## MATERIAL SHOWN
== Segment start ==

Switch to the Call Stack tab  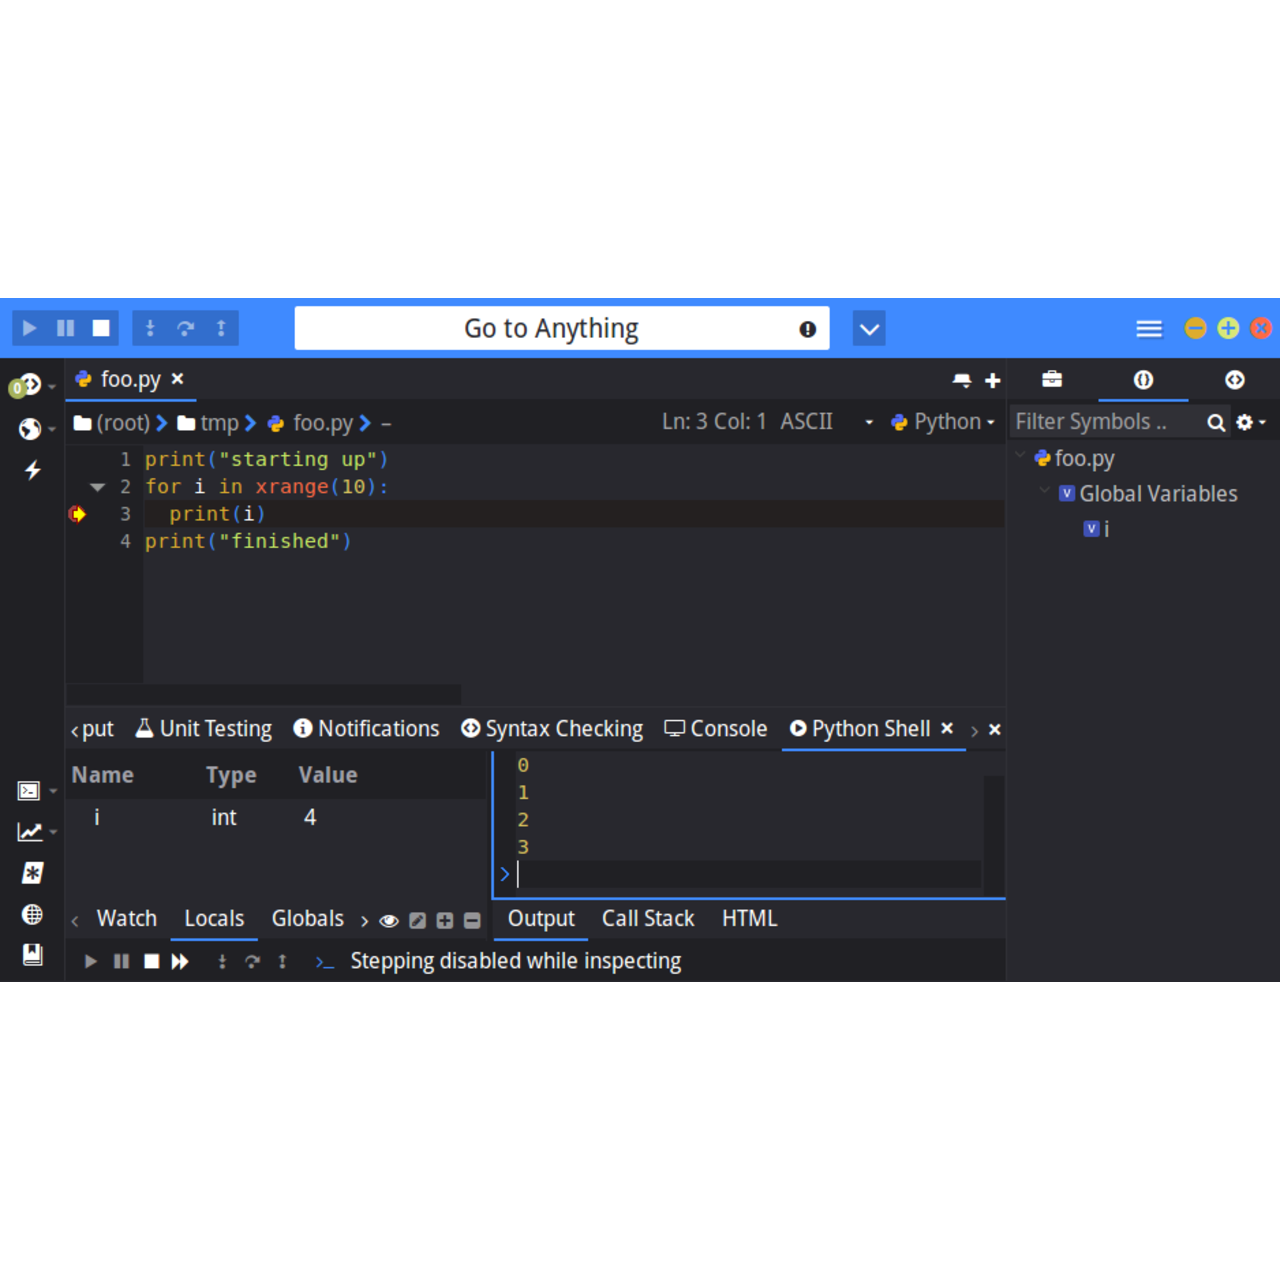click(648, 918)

== Segment end ==
== Segment start ==

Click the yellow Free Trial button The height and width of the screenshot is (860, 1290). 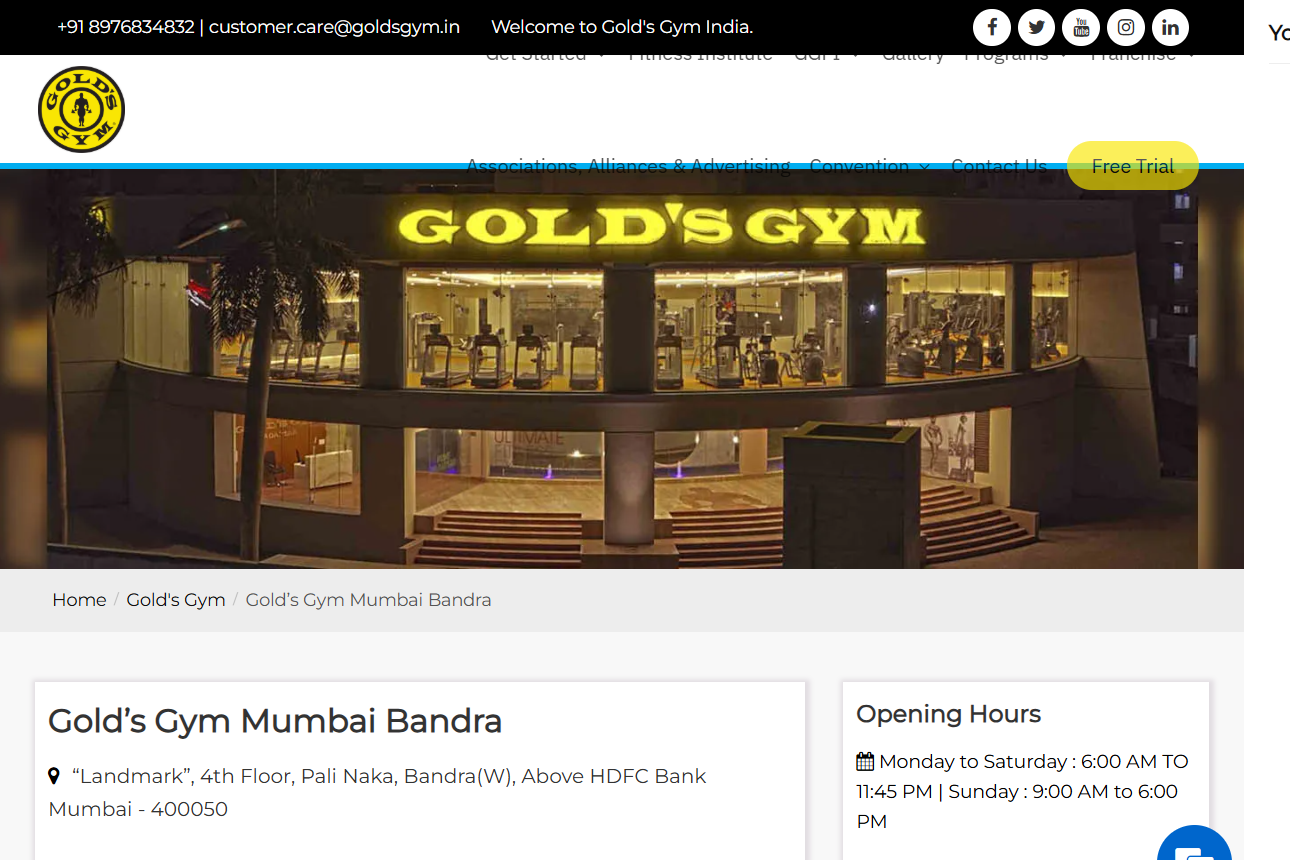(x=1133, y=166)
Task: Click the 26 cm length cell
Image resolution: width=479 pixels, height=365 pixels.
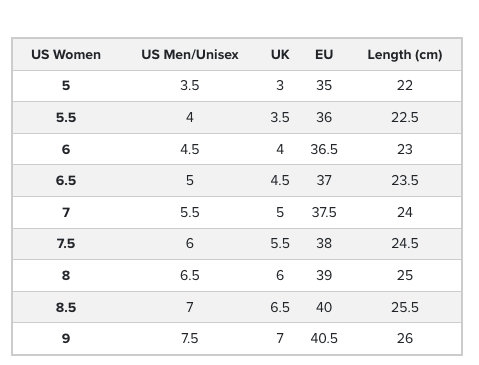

== Segment end ==
== Segment start ==

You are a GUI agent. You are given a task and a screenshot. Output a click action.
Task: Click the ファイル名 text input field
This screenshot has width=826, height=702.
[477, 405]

== Segment end ==

## WHAT NEEDS TO BE DONE
For this exercise, please output exactly the lines above starting at the line with "Task: Click the 26 cm length cell" and ending at the line with "Image resolution: width=479", ends included.

## RESPONSE FOR THIS EXERCISE
Task: Click the 26 cm length cell
Image resolution: width=479 pixels, height=365 pixels.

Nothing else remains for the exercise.